10 startups woo potential clients
Companies showcase businesses for executives in LR
Executives with the 10 startup companies in Little Rock’s financial technology accelerator program presented their businesses Wednesday to a standing-room only crowd of about 350 finance executives, business leaders and investors.
The presentations at the Clinton Presidential Center concluded the second year for the 12-week program that evaluated and refined financial technology business plans.
Fidelity National Information Services Inc., better known as FIS Global, sponsored the accelerator program with The Venture Center in downtown Little Rock. The Venture Center served as the program’s training site.
FIS is based in Jacksonville, Fla., but has about 1,200 employees in Little Rock. It has more than 57,000 employees worldwide, about 23,000 financial clients and more than $9 billion in annual revenue. Its clients include about half of the financial institutions in the world.
Executives representing 16 banks visited the accelerator program this year, said Rob Lee, FIS’ chief product officer. Four banks are prospects to implement products from the startup companies.
More than 50 FIS employees mentored the 10 startup companies, Lee said in an interview Wednesday.
The 10 companies are eGiftify of London and Little Rock; Alpharank of San Francisco; Alto IRA of Nashville, Tenn.; Bond.AI of New York; Hedgehog of Detroit; Omnetrium of Chicago; Plinqit of Ann Arbor, Mich.; Quotanda of Mexico City; WalletFi of Chapel Hill, N.C.; and Xplanr Analytics of New York.
Lee; Anthony Jabbour, FIS’ chief operating officer; and Jack Novielli, an executive vice president with FIS, discussed the success of the 2017 accelerator program.
This year’s program went smoother than last year’s, simply because of the experience gained last year, Lee said.
Disruptive innovation — an idea or product that shakes up an existing market or industry — is critical for FIS’ financial institution clients, Jabbour said.
“FIS is really an extension of our bankers’ teams,” Jabbour said. “We do a lot for them.
This [accelerator program] is really a critical aspect of [how we help our clients].”
Some of the FIS banking clients who sent representatives to Little Rock to participate in the accelerator program were from Arkansas, including Bear State Bank of Little Rock. Also participating were PNC Financial Services Group of Pittsburgh, Fifth Third Bancorp of Cincinnati and Royal Bank of Canada in Montreal, Lee said.
Some of the clients were particularly interested in Bond.AI, WalletFi and Alpharank, the three FIS executives said.
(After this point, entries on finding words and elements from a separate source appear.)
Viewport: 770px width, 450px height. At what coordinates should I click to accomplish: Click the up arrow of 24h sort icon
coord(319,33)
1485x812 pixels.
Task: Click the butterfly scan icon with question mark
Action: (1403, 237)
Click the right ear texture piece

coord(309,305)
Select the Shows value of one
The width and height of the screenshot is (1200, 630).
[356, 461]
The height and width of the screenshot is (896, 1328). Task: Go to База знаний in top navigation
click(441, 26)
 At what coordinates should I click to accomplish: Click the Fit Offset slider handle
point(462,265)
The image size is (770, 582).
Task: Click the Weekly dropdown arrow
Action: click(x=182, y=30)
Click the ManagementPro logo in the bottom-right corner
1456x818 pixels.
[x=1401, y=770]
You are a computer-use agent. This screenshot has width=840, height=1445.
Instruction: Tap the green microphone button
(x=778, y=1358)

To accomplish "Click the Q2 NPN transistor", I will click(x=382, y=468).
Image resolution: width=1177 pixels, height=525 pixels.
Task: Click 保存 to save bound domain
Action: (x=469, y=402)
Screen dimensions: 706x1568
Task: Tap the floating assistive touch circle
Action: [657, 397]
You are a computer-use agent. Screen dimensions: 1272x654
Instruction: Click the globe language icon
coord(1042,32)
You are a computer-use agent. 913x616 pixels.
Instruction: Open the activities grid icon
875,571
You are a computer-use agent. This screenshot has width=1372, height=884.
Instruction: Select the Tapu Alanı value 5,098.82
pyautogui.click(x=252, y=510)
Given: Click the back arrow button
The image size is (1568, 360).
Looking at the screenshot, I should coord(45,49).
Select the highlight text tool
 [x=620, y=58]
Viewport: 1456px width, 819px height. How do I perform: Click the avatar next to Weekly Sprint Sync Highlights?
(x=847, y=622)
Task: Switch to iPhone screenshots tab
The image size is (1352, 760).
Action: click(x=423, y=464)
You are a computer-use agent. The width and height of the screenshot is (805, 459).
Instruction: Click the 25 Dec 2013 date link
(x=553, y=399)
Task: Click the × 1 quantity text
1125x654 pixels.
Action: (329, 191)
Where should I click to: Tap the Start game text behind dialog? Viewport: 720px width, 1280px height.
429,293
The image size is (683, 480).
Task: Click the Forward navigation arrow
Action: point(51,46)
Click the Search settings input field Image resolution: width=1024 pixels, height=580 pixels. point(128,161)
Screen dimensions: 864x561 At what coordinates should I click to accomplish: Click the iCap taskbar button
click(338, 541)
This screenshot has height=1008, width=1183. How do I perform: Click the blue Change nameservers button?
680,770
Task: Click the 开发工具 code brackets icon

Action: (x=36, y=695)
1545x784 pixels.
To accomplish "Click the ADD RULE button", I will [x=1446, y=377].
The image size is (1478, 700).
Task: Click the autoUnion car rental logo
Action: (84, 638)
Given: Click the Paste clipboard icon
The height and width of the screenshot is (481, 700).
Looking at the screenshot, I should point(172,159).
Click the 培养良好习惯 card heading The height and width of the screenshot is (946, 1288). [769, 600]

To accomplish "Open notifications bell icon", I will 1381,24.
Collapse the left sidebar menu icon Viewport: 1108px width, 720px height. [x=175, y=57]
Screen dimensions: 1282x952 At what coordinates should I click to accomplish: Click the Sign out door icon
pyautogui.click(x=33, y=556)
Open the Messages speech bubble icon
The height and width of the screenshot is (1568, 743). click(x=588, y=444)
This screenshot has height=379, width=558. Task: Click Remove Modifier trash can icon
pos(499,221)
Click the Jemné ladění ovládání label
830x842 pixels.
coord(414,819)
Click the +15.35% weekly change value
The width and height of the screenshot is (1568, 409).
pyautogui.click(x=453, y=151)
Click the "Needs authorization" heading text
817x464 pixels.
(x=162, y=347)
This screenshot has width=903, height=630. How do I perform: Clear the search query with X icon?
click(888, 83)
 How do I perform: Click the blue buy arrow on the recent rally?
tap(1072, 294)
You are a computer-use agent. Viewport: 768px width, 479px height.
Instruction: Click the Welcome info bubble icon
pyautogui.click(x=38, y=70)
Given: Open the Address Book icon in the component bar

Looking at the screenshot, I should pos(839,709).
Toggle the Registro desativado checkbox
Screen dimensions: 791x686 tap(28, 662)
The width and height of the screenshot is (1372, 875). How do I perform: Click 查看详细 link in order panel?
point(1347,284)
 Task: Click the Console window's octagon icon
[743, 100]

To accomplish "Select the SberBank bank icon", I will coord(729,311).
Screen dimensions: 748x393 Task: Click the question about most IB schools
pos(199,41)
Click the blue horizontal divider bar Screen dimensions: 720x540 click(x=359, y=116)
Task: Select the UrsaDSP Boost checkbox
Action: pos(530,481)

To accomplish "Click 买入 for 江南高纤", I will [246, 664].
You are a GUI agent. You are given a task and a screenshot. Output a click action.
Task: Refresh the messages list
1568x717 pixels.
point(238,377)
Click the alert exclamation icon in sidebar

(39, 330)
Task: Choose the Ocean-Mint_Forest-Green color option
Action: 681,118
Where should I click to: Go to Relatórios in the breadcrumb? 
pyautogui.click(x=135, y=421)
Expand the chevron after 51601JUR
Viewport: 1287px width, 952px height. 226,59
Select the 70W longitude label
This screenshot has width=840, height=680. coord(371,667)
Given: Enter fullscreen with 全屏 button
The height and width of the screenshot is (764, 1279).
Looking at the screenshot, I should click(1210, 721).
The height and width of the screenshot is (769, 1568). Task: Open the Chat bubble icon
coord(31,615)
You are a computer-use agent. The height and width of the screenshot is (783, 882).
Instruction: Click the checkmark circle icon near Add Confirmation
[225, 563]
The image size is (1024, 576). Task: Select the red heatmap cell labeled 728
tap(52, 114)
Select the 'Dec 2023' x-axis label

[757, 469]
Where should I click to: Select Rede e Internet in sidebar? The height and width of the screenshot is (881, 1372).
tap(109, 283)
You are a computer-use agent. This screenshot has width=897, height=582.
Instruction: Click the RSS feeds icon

Bond.AI has developed an artificial intelligence platform that allows users to meet their financial goals in the shortest time. If needed, Bond.AI’s artificial intelligence platform interacts with any other artificial
intelligence, whether it’s a voice technology from Apple or Google or Amazon.
“Bond.AI is interesting because it deals with the problems of being a consumer in the 21st century,” Lee said. “How do you deal with your financial institution? Young people use their phone primarily and many do not even have a computer. They have student loans, credit card loans. It grew out of [founder Uday Akkaraju’s] personal quest to simplify his financial life. Banks want to be relevant with that age range of customers.”
WalletFi is designed to easily manage recurring payments from one credit or debit card to another.
For many people, when they have a credit card or debit card stolen or reissued, it is difficult to get subscriptions and recurring payments switched to a new account.
“The average consumer has an average of 15 recurring charges on their credit cards,”
Lee said. “I may have a subscription that I keep paying that I really don’t use anymore. WalletFi has a real interesting solution that helps the consumer deal with that.”
Novielli said Alpharank has developed software that helps banks understand how social networks drive consumers to make financial decisions.
“The concept is to help banks understand who are the drivers, who are the influencers, why people choose [a bank],” Novielli said. “As banks become more pointed in their marketing, who do they best market to? How does the bank spend its marketing dollar wiser?”
The startup companies in this year’s accelerator program will change a number of times over the years, Jabbour said.
“So a key aspect of their success will come from how agile they are and how long can they pivot,” Jabbour said. “The ability for them to pivot and move as the opportunity is
more clarified will be a critical aspect for them.”
FIS said Wednesday that it has entered into partnerships with two startup companies from last year’s accelerator program — Connecticut-based Fundseeder, a risk management and trading verification platform for traders, and Hexanika of New York, software that brings costs savings of up to 40 percent to the regulatory reporting process.
Six of last year’s companies were selected to be part of an FIS High Potential Network — Akouba, Bleu, Flutterwave, Fundseeder, Hexanika and LumoXchange. Some of this year’s startups will also be added to the network, Lee said, but it may be a month or so before those are selected.
Applications for next year’s accelerator program will open on Sept. 20. The Venture Center received 295 applications this year, about double the number that applied in the first year of the program.
Brian Ley, founder and chief executive officer of Alpharank, pitches his business Wednesday to a crowd of potential investors during the VC FinTech Demo Day at the Clinton Presidential Center in Little Rock.